Aim of the exercise:
Format the listing below as a numbered list, starting with the line that contains "This screenshot has" and going on through the line that contains "click(320, 130)". Skip blank lines and leave the pictures out.

Data listing:
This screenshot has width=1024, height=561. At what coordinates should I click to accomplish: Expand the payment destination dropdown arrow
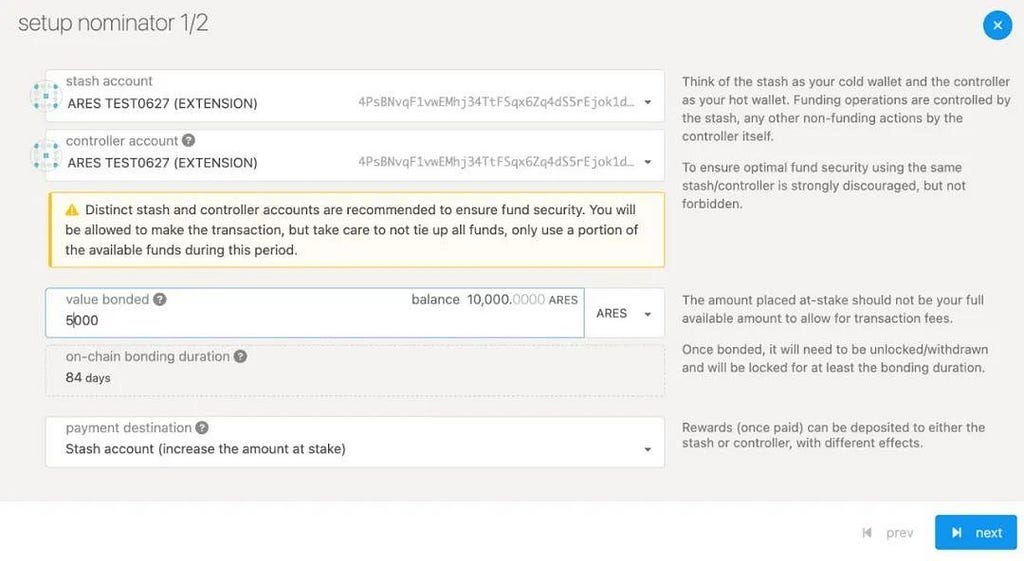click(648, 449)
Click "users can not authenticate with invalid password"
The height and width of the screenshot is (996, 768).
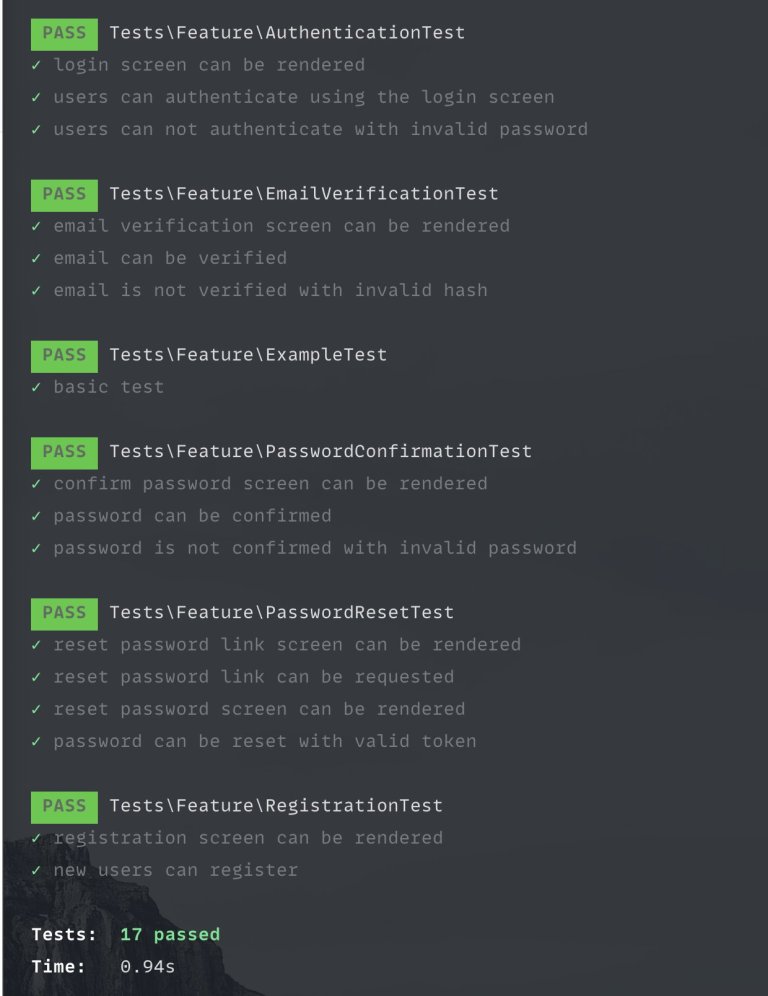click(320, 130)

==

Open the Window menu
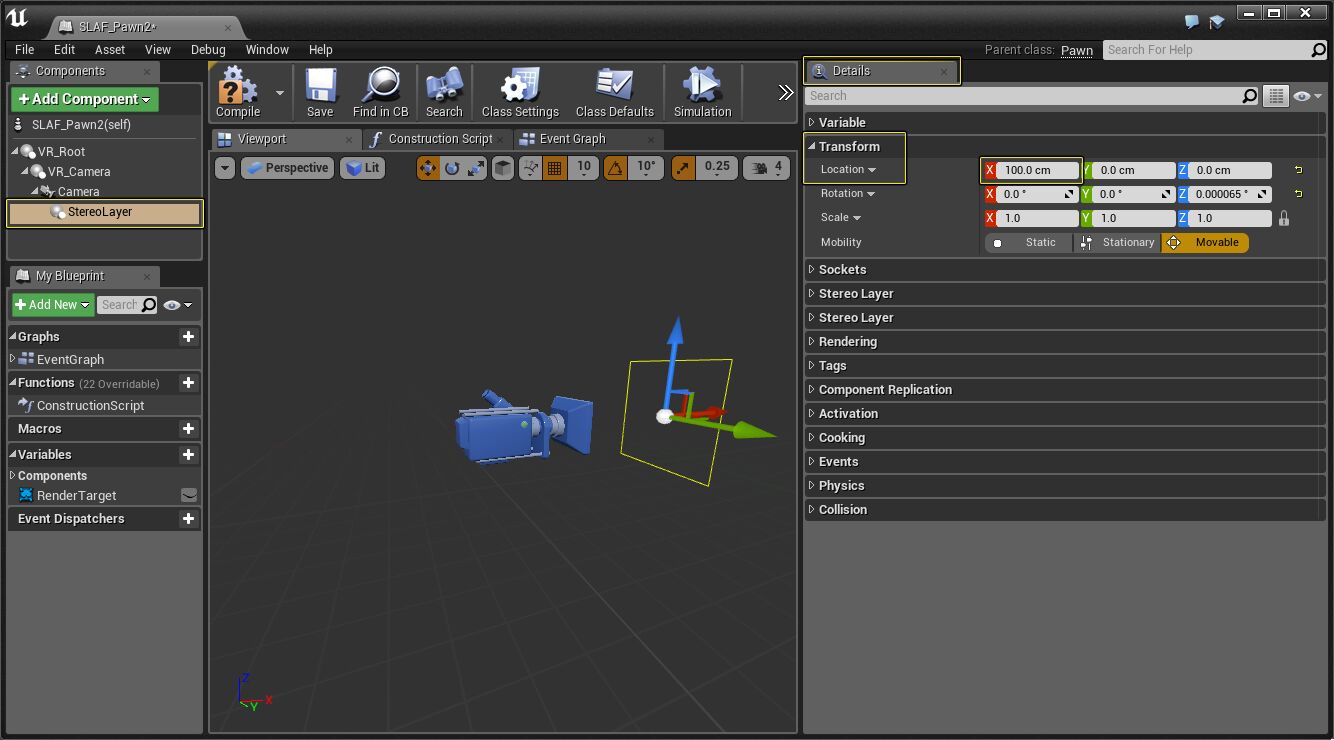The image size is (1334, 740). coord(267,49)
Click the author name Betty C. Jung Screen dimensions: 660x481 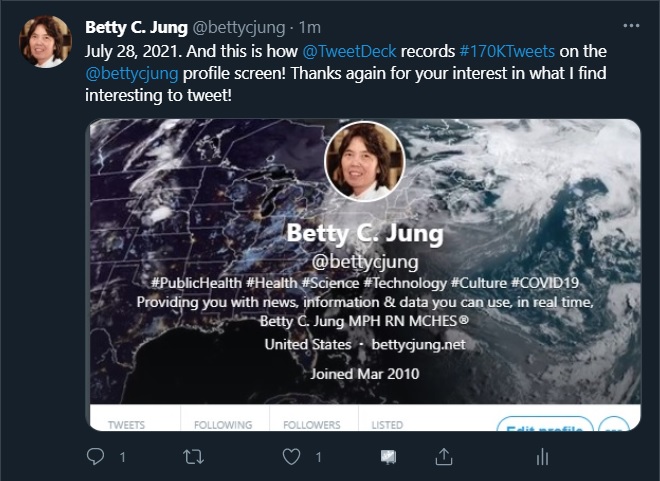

Completed task:
1. This screenshot has width=1024, height=561. At what coordinates should I click to accomplish: Expand the payment destination dropdown arrow
2. click(648, 449)
3. Click "users can not authenticate with invalid password"
4. The height and width of the screenshot is (996, 768).
5. click(320, 130)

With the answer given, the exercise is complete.